List of tasks:
A – From the baby blanket size thread, copy the text between "## Cocoa (Jul" and "pattern I like.", inclusive.
B – Answer these questions using the baby blanket size thread:
(i) How many stitches does E P Guinn cast on when using 4 ply yarn?
(ii) Which of galaxycraft's sizes is also good for the top of a child's bed?
(iii) What size does GrandmaNona make her blankets?

Selected extract:
# Good Size for Baby Blanket



## Cocoa (Jul 23, 2012)

I am seeking advise on what would be a good size to make a knitted baby blanket. 

Never having made a baby blanket before, I am unsure about the size. I do not want it too too big, but I would also like it big enough to use for more than just a few months. 

I will be designing the pattern myself based on a dish cloth pattern I like.


----------



## DebraSundhausen (Jan 28, 2011)

Generally they are 24" to 36". If I want it a little bigger I go with 48".


----------



## galaxycraft (Feb 15, 2011)

I make mine to use in a crib.
30x36
32x38
34x40
36x42 (This size is also good for the top of a child's bed)


----------



## E P Guinn (Jun 1, 2014)

for 4 ply yarn I co 110 st and knit whatever pattern till it is 40" long. The Mamas I have gifted prefer this size.


----------



## GrandmaNona (Aug 2, 2013)

I make mine 36 x 48 inches. These can be used as a blanket, a floor mat, a youth bed cover, a lap robe, and around the shoulders when watching tv. This way the child can use it for years and get more use out of it than a smaller "baby" blanket.

Enjoy your fiber arts,
GrandmaNona


----------



## marilyngf (Nov 5, 2011)

I do them 36x48 also. Crib sized and they are used for a lot of years


----------



## cah (Oct 2, 2014)

Rows:

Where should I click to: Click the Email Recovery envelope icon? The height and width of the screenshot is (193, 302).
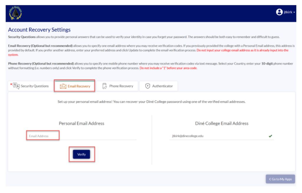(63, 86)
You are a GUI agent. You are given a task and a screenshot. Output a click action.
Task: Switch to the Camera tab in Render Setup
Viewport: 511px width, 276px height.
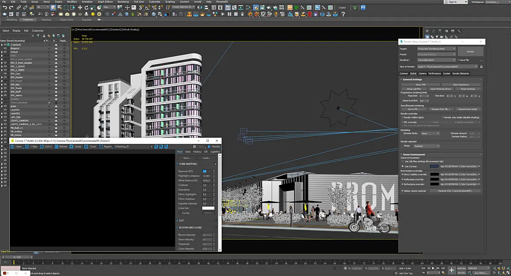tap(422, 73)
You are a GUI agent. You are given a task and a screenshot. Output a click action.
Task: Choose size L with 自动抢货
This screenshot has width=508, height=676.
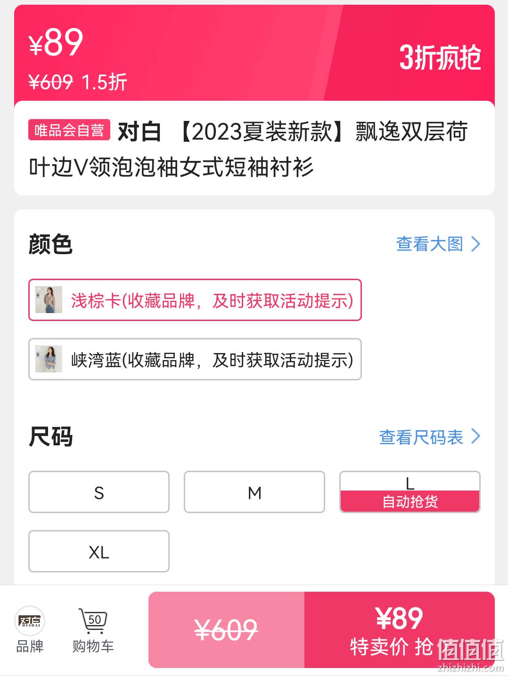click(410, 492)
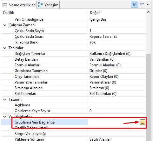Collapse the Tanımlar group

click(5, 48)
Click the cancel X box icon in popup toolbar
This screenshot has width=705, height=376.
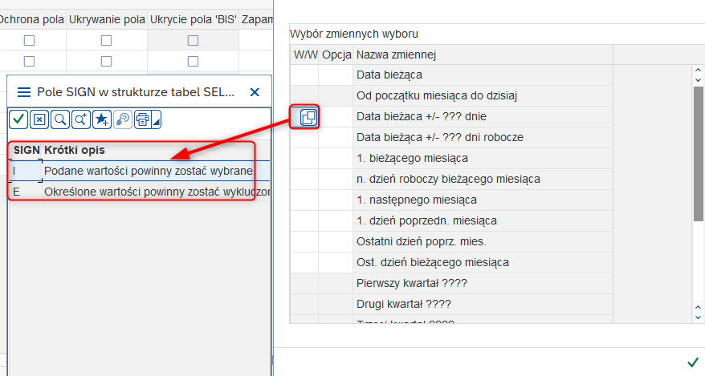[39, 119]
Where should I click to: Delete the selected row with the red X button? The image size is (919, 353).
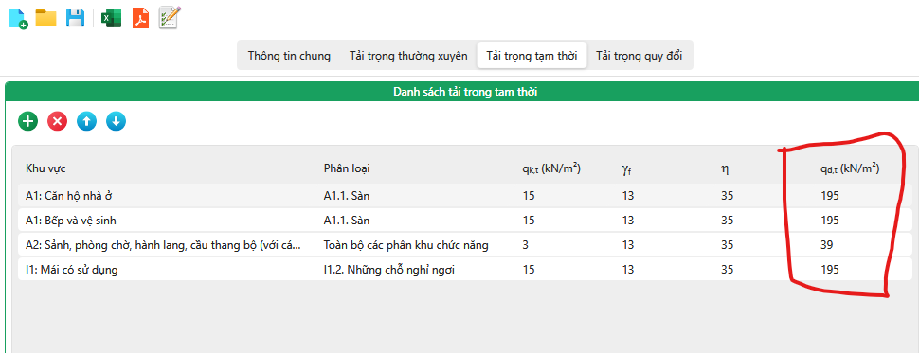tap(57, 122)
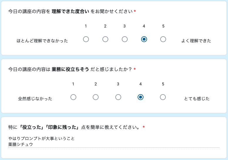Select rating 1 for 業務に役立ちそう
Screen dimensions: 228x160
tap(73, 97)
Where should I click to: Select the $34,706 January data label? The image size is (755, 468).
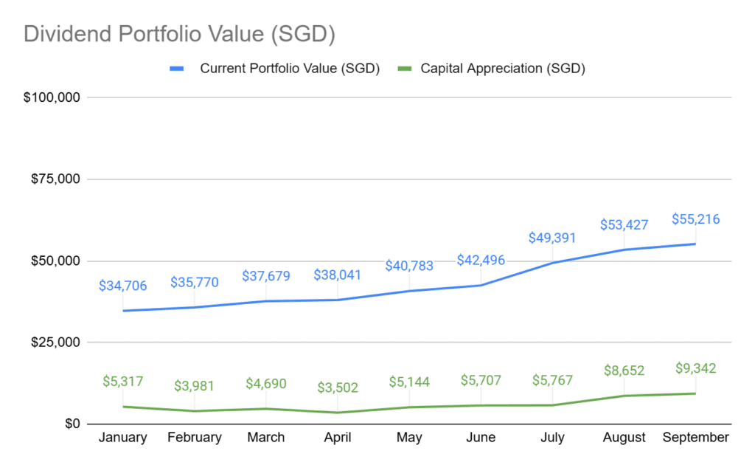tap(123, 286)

Results by task:
A –
## Cocoa (Jul 23, 2012)

I am seeking advise on what would be a good size to make a knitted baby blanket. 

Never having made a baby blanket before, I am unsure about the size. I do not want it too too big, but I would also like it big enough to use for more than just a few months. 

I will be designing the pattern myself based on a dish cloth pattern I like.

B –
(i) 110 stitches.
(ii) 36x42.
(iii) 36 x 48 inches.